Parsing fragility. No reference implementation. Every parser is different. Links below.
No random access. Cannot read chain B without scanning chain A. For 200k+ atom structures this is a real bottleneck. Not a huge problem for a structural/comp biologist yet in practice, but already a tightening bottleneck for the ML models.
Residue numbering. Author vs. label vs. UniProt, insertion codes, no canonical mapping. See bioinformatics.stackexchange.com/questions/14210, proteopedia, also SAbR renumbering tool: github.com/delalamo/SAbR.
Ligand representation. 3-to-5-char Component IDs, bond orders in a separate dictionary, no inline SMILES, insufficient for conformational sampling (ligands frequently need SMILES as separate input).
Future scale. Current PDB deposition is one-structure-per-experiment. When cryo-ET subtomogram averaging routinely produces per-particle structures, or when high-throughput crystallography campaigns produce thousands of related structures, the deposition model will need to change.
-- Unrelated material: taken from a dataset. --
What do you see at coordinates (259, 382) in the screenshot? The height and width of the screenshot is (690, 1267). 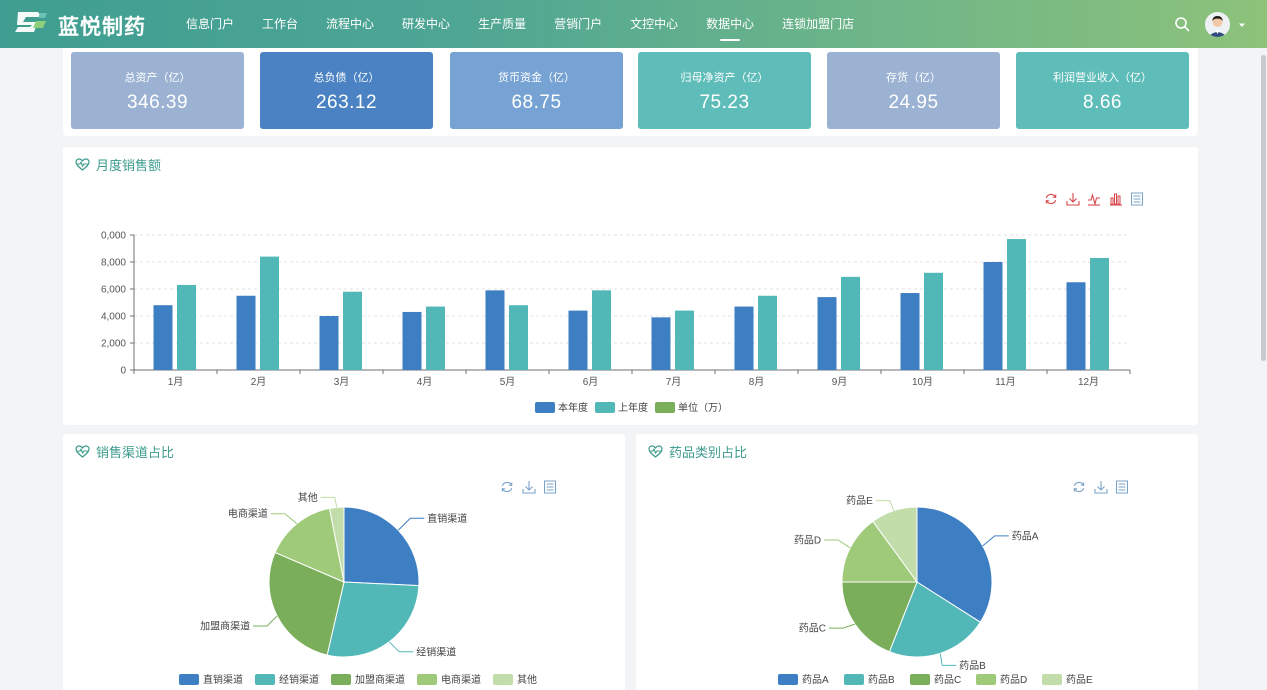 I see `x-tick-label: 2月` at bounding box center [259, 382].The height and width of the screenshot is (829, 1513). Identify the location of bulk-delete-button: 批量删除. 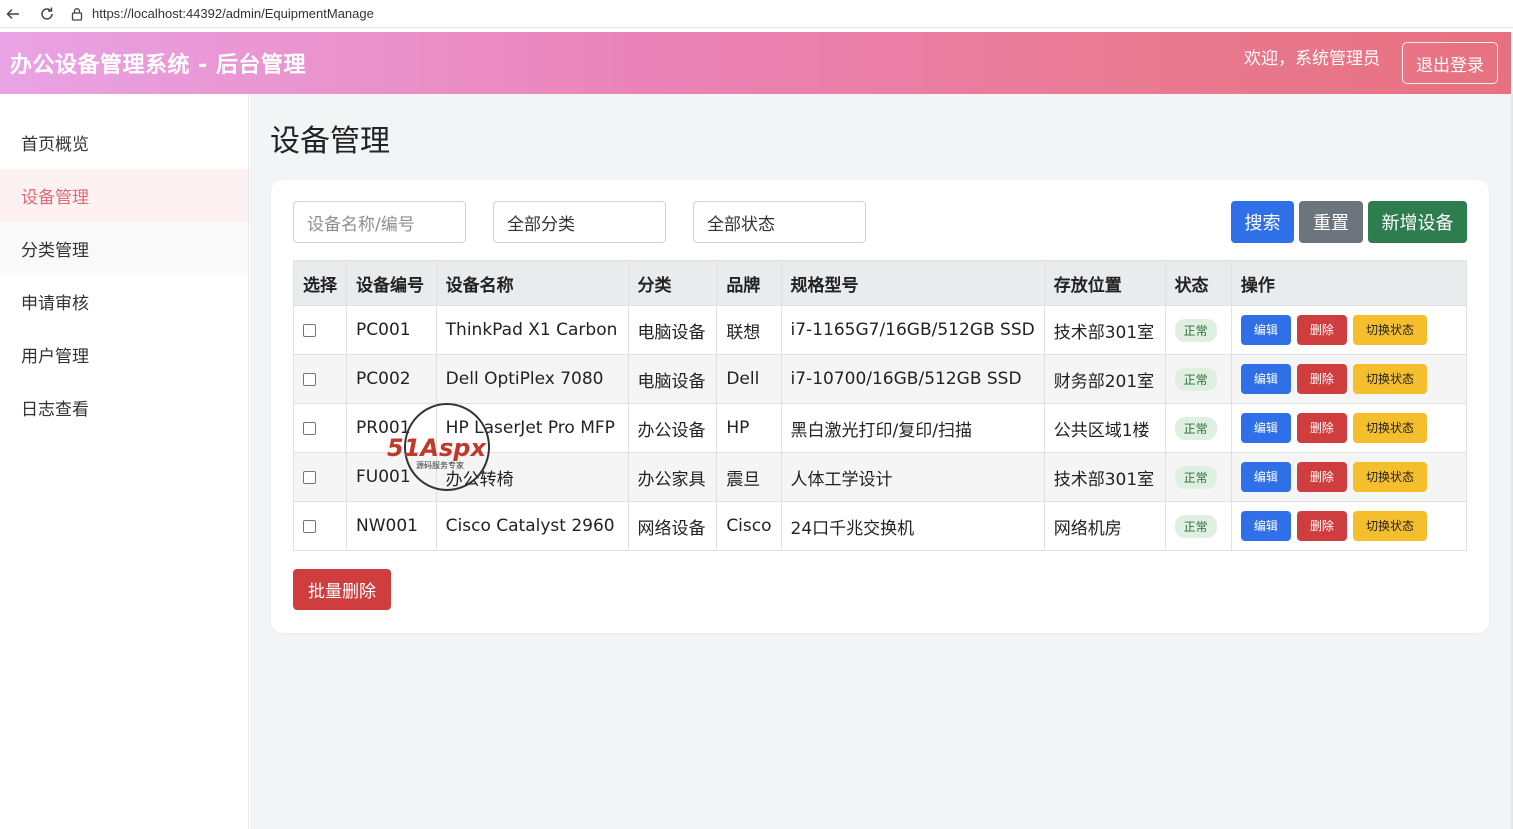
(342, 590).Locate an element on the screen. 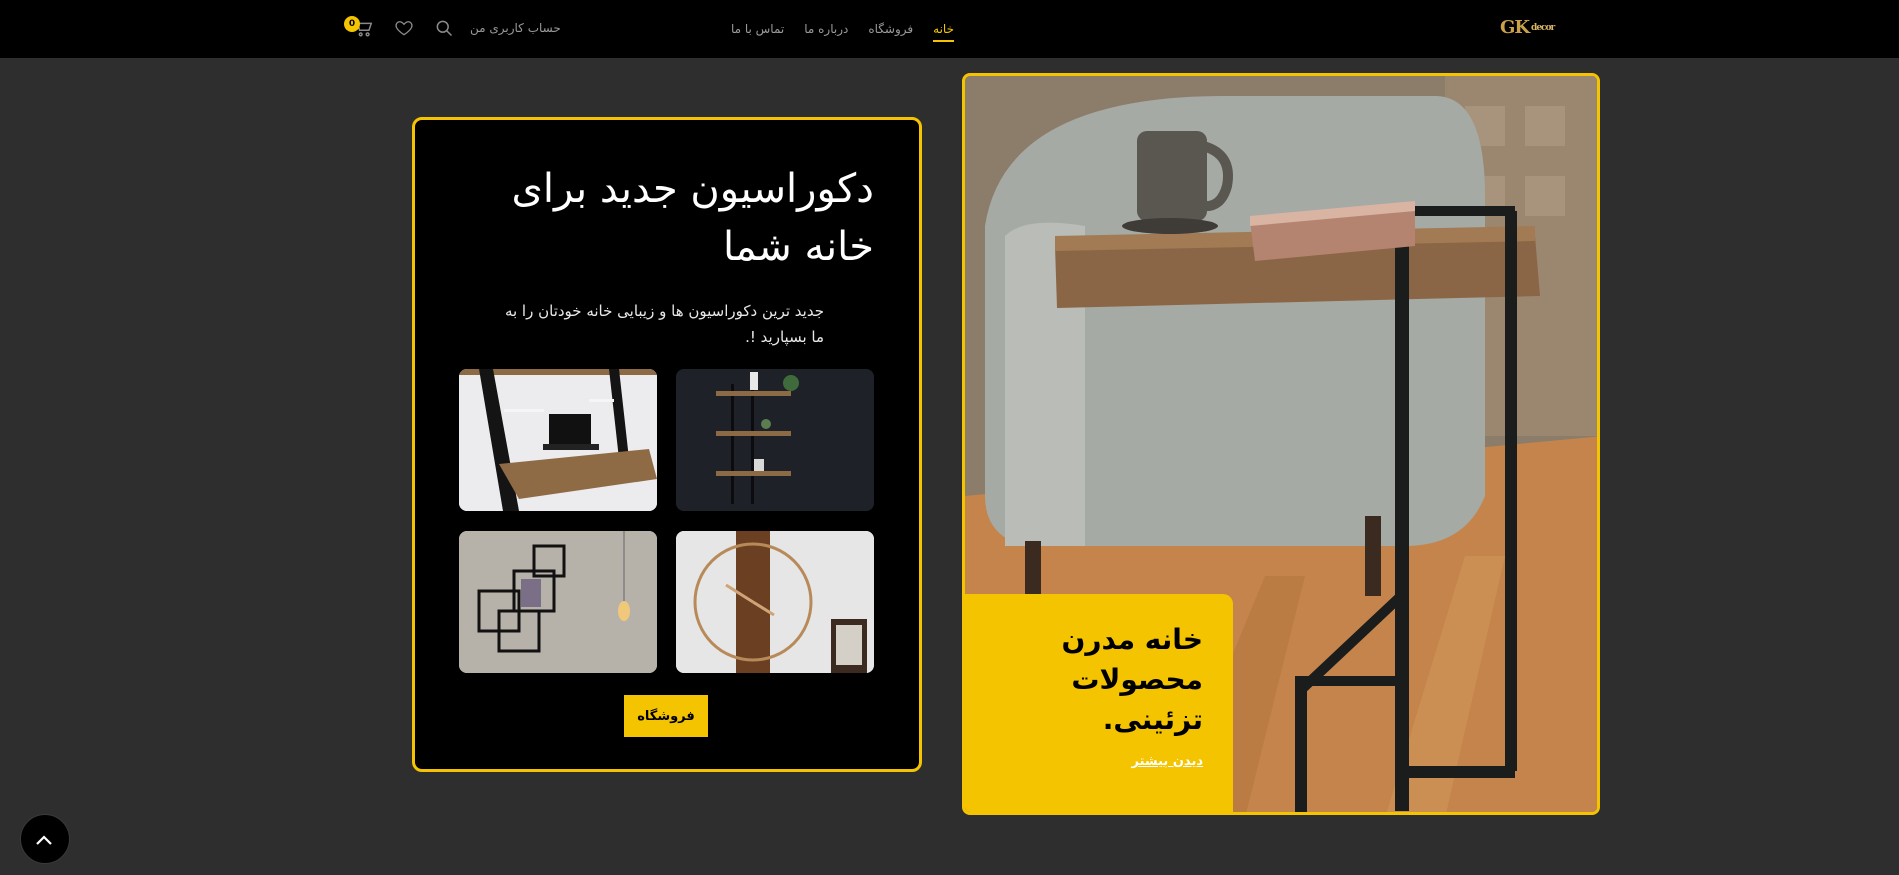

This is not yet a data storage problem for atomic models but an access, association, and transformation problem.
mmCIF models one experiment -> one structure. Insufficient
The alt_id mechanism is an ok tool for conformational heterogeneity: individual atoms carry a single-character label (A, B, C…) and an occupancy (summing to 1.0 within a residue). This means: each residue independently declares its own conformers; there is no way to state “alt A of residue 50 co-occurs with alt A of residue 80”; and occupancies are per-atom scalars with no associated uncertainty, free energy, or kinetic information. No way to capture continuous motion however and doesn’t yet scale to larger systems.
The CIF dictionary itself lacks conditionals and has no automatic schema validation. entity_poly_seq can’t be mandatory for files containing polymers because the dictionary language cannot express “if a polymer entity exists, require this category.” Documentation is scattered across IUCr, CCP4, and wwPDB sites with inconsistent coverage.
Atomic models are largely untethered from the experimental data that produced them. Maps in EMDB, raw images in EMPIAR, models in PDB – three archives, three accession systems, cross-referenced but not structurally integrated. A tighter connection between atomic coordinates and the density/potential from which they were derived would enable validation workflows, re-refinement, and heterogeneity analysis that currently require manual assembly of data from multiple sources.
Every GNN-based structure model constructs a molecular graph from parsed coordinates. This graph construction is reimplemented in every codebase (Graphein, AF2 data pipeline, OpenFold, ProteinMPNN, ESM-IF) and is a major preprocessing bottleneck. Specific problems:
BinaryCIF (David Sehnal / Mol* team, github.com/molstar/BinaryCIF) addresses the performance problem: binary-encoded mmCIF with column-wise compression, significantly smaller files and faster parsing than text mmCIF. Used by the PDB for Mol* visualization. But it’s a serialization optimization, not a data model change – it encodes the same categories and the same single-structure assumption.
The IHMCIF dictionary (the IHM working group extension, github.com/ihmwg/IHMCIF). This adds: discrete multi-state models, ordered ensembles (states connected by time or other ordering), multi-scale representations (atomic + coarse-grained beads in the same model), and spatial restraint descriptions. But: states remain discrete and independent, there is no thermodynamic annotation (or other flexible heterogeneity annotations either), no per-state uncertainty, no support for continuous distributions, and the text-file serialization doesn’t scale to large ensembles.